■ Work required: Restate word for word the entries below, starting with the line with "Hersteller (137, 271)" and continuing through the line with "[Global Truss Traversen". Include both of those lines and no others.

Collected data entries
Content starts

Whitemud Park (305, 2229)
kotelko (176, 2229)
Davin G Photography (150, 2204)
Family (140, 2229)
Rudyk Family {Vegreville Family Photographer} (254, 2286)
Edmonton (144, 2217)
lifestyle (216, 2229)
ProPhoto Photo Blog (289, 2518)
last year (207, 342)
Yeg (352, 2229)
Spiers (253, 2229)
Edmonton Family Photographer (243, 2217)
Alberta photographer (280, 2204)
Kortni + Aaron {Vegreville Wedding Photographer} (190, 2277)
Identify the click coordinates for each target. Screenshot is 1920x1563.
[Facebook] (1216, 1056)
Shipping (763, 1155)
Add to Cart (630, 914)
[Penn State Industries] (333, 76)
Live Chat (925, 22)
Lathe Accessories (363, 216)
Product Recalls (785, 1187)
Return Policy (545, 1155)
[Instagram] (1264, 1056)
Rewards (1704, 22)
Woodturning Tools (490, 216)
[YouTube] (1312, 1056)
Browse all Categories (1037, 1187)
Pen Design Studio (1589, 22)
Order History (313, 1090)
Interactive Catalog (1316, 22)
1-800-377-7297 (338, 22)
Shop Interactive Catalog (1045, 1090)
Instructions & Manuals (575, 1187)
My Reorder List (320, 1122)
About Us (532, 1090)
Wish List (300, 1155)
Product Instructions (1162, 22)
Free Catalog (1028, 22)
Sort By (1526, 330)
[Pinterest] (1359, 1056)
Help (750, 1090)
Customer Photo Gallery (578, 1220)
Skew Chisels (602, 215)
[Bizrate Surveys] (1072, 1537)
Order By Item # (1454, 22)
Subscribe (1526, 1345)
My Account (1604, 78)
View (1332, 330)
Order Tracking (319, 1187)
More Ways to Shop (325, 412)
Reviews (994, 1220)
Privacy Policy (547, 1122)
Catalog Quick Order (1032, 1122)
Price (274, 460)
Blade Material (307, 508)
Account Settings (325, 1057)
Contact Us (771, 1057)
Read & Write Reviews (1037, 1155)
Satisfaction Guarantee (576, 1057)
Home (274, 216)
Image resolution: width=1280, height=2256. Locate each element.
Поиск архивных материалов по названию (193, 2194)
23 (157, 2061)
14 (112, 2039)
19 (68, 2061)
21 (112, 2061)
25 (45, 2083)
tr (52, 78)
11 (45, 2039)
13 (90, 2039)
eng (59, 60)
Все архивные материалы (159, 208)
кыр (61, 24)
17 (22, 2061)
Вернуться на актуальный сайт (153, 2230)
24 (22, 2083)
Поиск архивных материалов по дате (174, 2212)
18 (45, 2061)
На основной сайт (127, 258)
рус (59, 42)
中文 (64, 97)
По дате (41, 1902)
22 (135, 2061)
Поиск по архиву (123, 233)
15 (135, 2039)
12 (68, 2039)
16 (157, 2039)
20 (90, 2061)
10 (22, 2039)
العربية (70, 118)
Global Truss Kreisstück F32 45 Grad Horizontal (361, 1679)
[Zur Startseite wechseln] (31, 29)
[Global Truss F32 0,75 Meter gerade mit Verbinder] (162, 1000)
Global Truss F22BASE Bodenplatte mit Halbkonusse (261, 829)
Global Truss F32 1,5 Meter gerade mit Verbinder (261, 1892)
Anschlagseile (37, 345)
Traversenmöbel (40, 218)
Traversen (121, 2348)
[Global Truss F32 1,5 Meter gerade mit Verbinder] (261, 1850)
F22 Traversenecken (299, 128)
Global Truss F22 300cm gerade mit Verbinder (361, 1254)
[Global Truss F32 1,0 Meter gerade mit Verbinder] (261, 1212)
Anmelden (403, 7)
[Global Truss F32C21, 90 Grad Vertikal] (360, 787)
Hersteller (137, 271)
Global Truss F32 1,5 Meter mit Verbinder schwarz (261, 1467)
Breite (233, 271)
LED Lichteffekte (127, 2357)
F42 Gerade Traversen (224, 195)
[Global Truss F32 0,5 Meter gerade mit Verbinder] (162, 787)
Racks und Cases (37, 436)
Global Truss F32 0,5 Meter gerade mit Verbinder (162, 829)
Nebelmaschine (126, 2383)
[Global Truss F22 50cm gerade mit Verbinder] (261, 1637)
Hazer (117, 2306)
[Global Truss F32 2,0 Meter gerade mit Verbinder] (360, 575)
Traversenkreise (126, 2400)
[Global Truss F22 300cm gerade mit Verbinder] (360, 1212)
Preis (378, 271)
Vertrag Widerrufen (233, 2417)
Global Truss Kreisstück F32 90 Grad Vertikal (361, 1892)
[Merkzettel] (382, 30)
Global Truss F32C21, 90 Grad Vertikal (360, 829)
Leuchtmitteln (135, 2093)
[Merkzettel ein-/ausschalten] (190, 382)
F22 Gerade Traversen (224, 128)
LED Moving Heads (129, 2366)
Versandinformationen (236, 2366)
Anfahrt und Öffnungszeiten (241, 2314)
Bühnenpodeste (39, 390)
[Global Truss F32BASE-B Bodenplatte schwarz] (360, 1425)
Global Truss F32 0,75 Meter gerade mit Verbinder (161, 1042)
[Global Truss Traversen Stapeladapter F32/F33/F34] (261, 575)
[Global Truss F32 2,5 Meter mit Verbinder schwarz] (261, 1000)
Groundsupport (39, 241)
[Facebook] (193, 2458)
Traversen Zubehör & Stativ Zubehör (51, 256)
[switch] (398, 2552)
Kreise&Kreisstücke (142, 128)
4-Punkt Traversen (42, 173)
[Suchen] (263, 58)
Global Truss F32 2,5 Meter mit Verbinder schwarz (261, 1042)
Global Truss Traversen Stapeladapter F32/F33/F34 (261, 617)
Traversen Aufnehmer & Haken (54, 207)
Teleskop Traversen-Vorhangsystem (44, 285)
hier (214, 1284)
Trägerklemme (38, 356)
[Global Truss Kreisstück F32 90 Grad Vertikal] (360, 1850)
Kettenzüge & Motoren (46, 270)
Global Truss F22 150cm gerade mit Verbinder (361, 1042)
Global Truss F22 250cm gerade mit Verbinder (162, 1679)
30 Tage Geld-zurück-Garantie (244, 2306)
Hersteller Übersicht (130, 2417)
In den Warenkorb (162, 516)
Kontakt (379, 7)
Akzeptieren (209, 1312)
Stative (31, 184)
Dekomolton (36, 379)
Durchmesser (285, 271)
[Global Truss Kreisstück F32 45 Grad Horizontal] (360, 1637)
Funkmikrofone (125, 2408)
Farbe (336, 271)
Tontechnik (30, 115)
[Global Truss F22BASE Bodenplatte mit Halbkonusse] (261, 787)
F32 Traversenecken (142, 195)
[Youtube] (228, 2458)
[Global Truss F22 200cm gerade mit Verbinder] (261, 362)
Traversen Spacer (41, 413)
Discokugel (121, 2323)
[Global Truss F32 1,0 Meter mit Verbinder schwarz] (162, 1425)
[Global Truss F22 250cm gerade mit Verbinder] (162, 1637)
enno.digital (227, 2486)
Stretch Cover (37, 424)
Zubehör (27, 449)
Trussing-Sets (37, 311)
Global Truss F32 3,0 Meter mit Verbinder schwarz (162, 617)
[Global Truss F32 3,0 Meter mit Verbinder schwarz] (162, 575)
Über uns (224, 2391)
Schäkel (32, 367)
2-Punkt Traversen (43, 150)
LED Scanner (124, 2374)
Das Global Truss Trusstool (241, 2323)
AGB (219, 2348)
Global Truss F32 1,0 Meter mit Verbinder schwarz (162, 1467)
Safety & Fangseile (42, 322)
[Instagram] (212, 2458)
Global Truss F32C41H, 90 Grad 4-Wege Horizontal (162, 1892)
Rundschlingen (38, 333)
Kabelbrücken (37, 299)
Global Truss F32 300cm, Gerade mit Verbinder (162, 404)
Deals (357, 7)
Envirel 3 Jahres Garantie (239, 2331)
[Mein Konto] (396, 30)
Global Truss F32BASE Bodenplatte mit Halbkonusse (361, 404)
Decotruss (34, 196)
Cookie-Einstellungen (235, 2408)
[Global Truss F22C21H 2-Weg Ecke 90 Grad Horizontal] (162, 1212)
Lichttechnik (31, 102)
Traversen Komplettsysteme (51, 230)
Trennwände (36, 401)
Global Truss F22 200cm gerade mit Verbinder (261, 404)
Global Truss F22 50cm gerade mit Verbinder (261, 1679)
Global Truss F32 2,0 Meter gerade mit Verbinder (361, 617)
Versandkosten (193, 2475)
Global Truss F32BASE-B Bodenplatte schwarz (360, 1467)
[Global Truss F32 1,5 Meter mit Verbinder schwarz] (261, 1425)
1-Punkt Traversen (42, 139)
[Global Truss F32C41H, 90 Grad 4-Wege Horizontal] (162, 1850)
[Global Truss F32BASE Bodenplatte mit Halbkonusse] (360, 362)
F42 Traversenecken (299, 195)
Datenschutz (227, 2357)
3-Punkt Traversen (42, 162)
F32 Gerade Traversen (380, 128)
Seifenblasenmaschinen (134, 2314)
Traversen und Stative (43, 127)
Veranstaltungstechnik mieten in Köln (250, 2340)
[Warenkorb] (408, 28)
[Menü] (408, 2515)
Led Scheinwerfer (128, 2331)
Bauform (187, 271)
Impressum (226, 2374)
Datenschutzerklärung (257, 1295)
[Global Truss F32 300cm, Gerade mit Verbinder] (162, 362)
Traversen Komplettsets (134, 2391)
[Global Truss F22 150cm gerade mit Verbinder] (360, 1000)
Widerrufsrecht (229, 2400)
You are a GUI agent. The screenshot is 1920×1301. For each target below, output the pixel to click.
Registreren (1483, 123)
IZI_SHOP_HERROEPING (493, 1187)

Content ends

■ Response to this exercise:
Hersteller (137, 271)
Global Truss F32 1,5 Meter mit Verbinder schwarz (261, 1467)
Breite (233, 271)
LED Lichteffekte (127, 2357)
F42 Gerade Traversen (224, 195)
[Global Truss F32 0,5 Meter gerade mit Verbinder] (162, 787)
Racks und Cases (37, 436)
Global Truss F32 0,5 Meter gerade mit Verbinder (162, 829)
Nebelmaschine (126, 2383)
[Global Truss F22 50cm gerade mit Verbinder] (261, 1637)
Hazer (117, 2306)
[Global Truss F32 2,0 Meter gerade mit Verbinder] (360, 575)
Traversenkreise (126, 2400)
[Global Truss F22 300cm gerade mit Verbinder] (360, 1212)
Preis (378, 271)
Vertrag Widerrufen (233, 2417)
Global Truss Kreisstück F32 90 Grad Vertikal (361, 1892)
[Merkzettel] (382, 30)
Global Truss F32C21, 90 Grad Vertikal (360, 829)
Leuchtmitteln (135, 2093)
[Merkzettel ein-/ausschalten] (190, 382)
F22 Gerade Traversen (224, 128)
LED Moving Heads (129, 2366)
Versandinformationen (236, 2366)
Anfahrt und Öffnungszeiten (241, 2314)
Bühnenpodeste (39, 390)
[Global Truss F32BASE-B Bodenplatte schwarz] (360, 1425)
Global Truss F32 0,75 Meter gerade mit Verbinder (161, 1042)
[Global Truss Traversen Stapeladapter F32/F33/F34] (261, 575)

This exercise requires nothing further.